PASSAGE SHOWN START

- Born: Naomi Lewis April 14, 1934 Alexandria, Virginia, U.S.
- Died: May 21, 2020 (aged 86) Fort Belvoir, Virginia, U.S.
- Education: Virginia State College
- Occupations: Educator, non-profit leader
- Spouse: Leo A. Brooks Sr.
- Children: 3, including Leo A. Brooks Jr. and Vincent K. Brooks

= Naomi Brooks =

American educator (1934–2020)

Naomi Lewis Brooks (April 14, 1934 – May 21, 2020) was an American educator and non-profit leader, and the namesake of Naomi L. Brooks Elementary School.

== Early life and education ==
Naomi Ethel Lewis was born on April 14, 1934, in Alexandria, Virginia, the eldest of five children of James and Eunice Lewis. As a child, her family attended Oakland Baptist Church. She attended the Seminary School for Colored Children and later rode the city bus to Lyles-Crouch Elementary School and Parker-Gray High School.

In 1951, Brooks graduated second in her class from the segregated all-Black high school. While in high school, she was the starting forward on the girls' basketball team and broke the school record for the most points scored in a season and most points scored in a single game.

Brooks received a Bachelor of Science degree in Elementary Education from Virginia State College (now Virginia State University) and later earned a Master's in Elementary Education from the college.

PASSAGE SHOWN END
DATA PROVIDED START

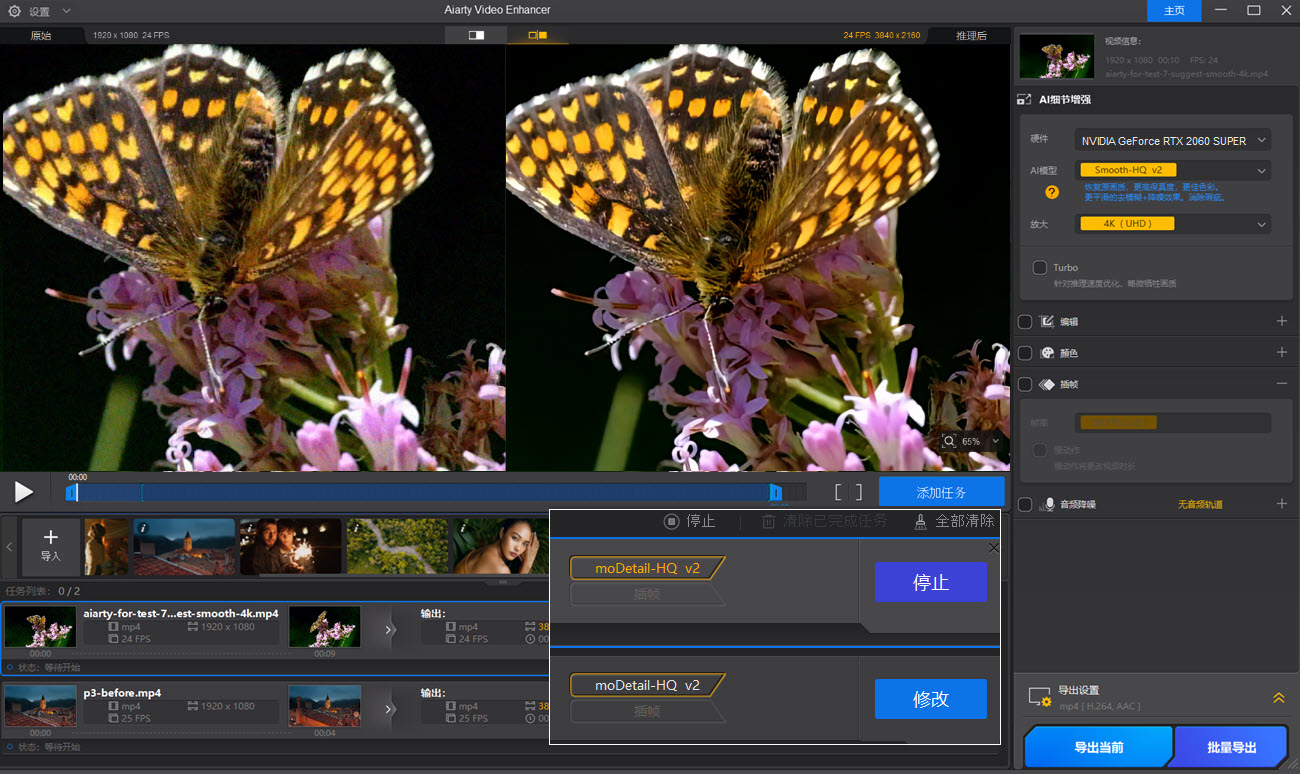This screenshot has width=1300, height=774.
Task: Select the split-screen comparison view icon
Action: (x=475, y=33)
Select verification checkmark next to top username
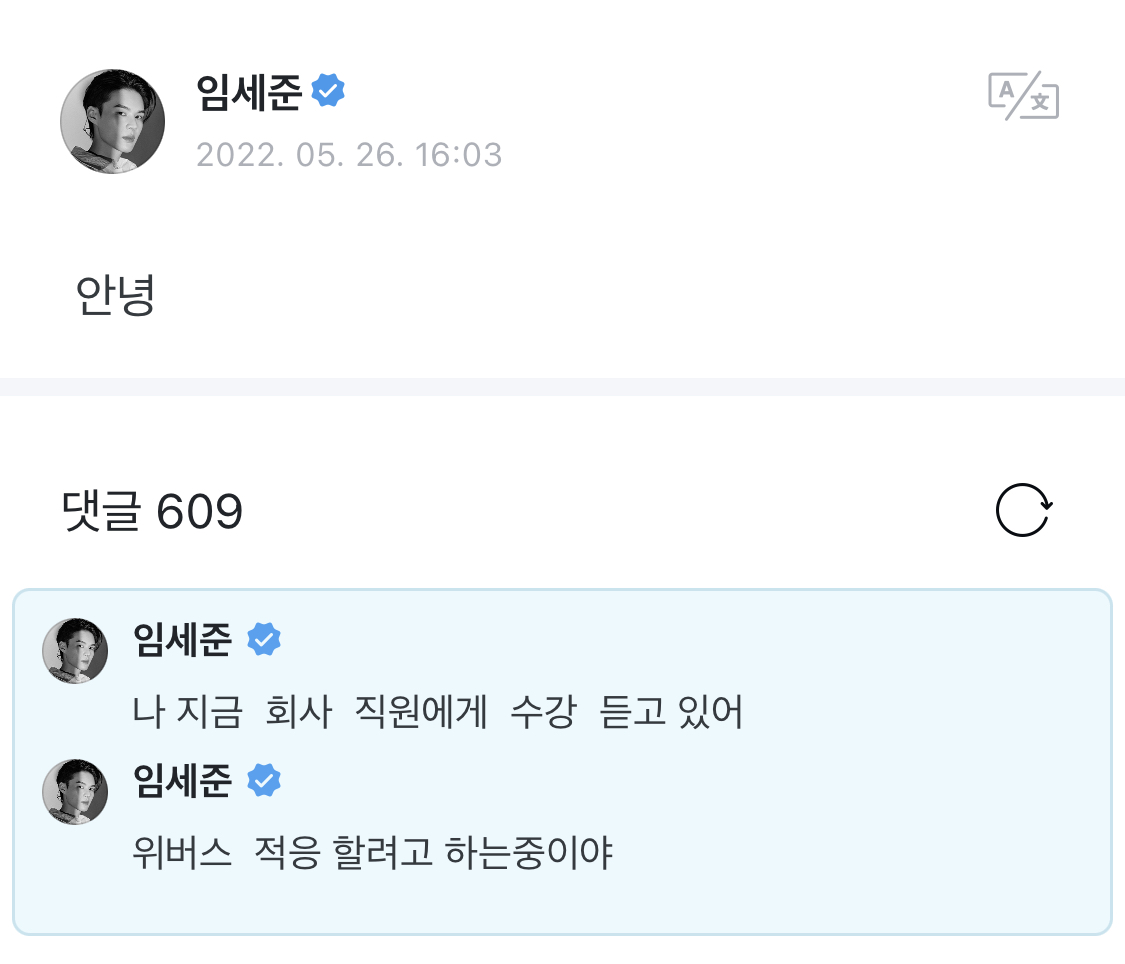The height and width of the screenshot is (964, 1125). click(x=328, y=89)
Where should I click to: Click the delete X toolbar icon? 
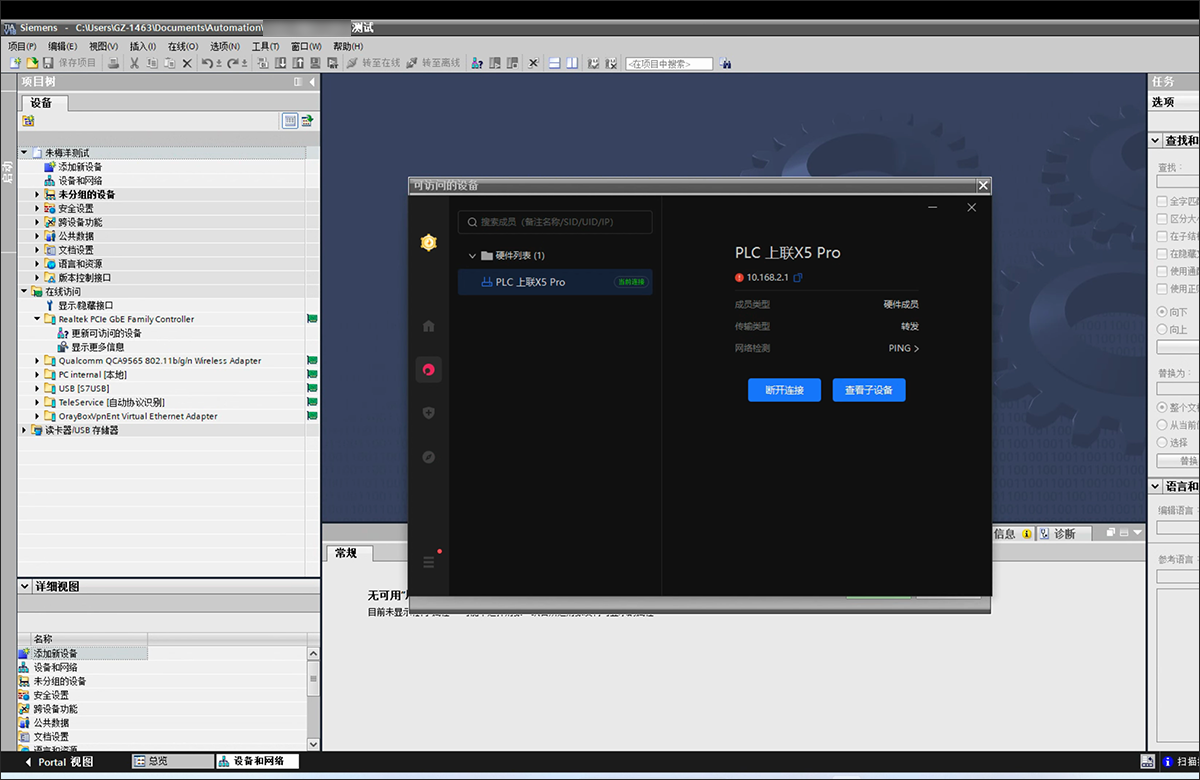[x=187, y=63]
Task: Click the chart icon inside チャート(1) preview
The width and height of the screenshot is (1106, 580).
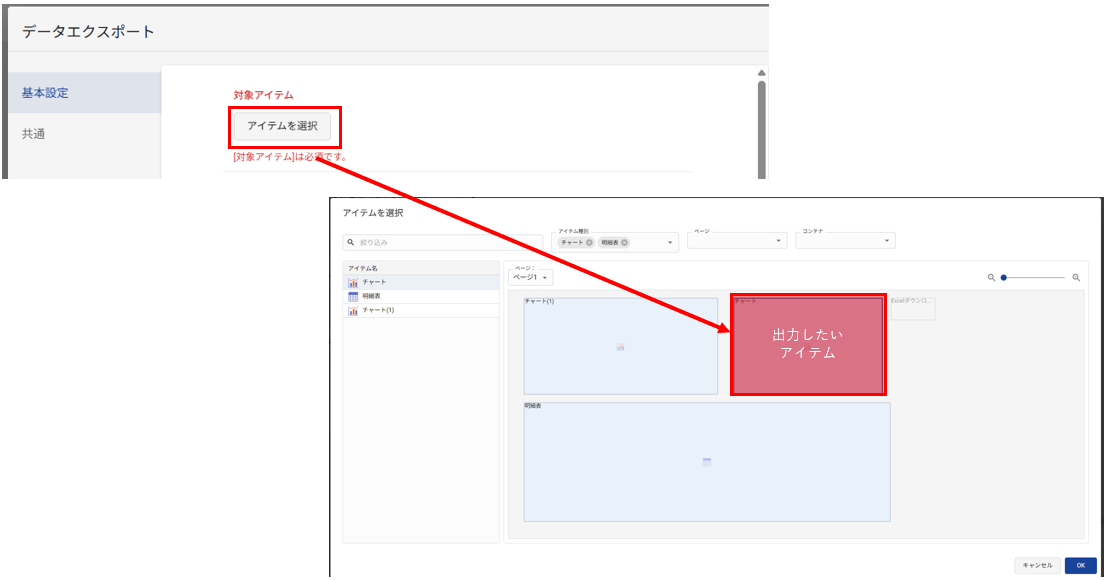Action: pyautogui.click(x=620, y=347)
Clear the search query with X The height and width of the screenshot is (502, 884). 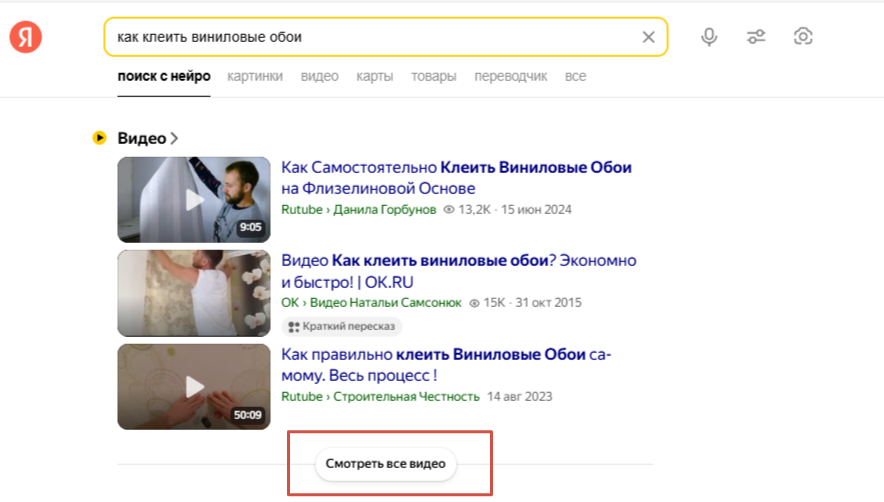pyautogui.click(x=648, y=37)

DATA PROVIDED END

- WORK INSTRUCTIONS -
Copy the passage of the Naomi Brooks biography starting at "Naomi Lewis Brooks" and ending at "Brooks Elementary School.". The saved data has no connection to the Naomi Brooks biography.

- WRITTEN ANSWER -
Naomi Lewis Brooks (April 14, 1934 – May 21, 2020) was an American educator and non-profit leader, and the namesake of Naomi L. Brooks Elementary School.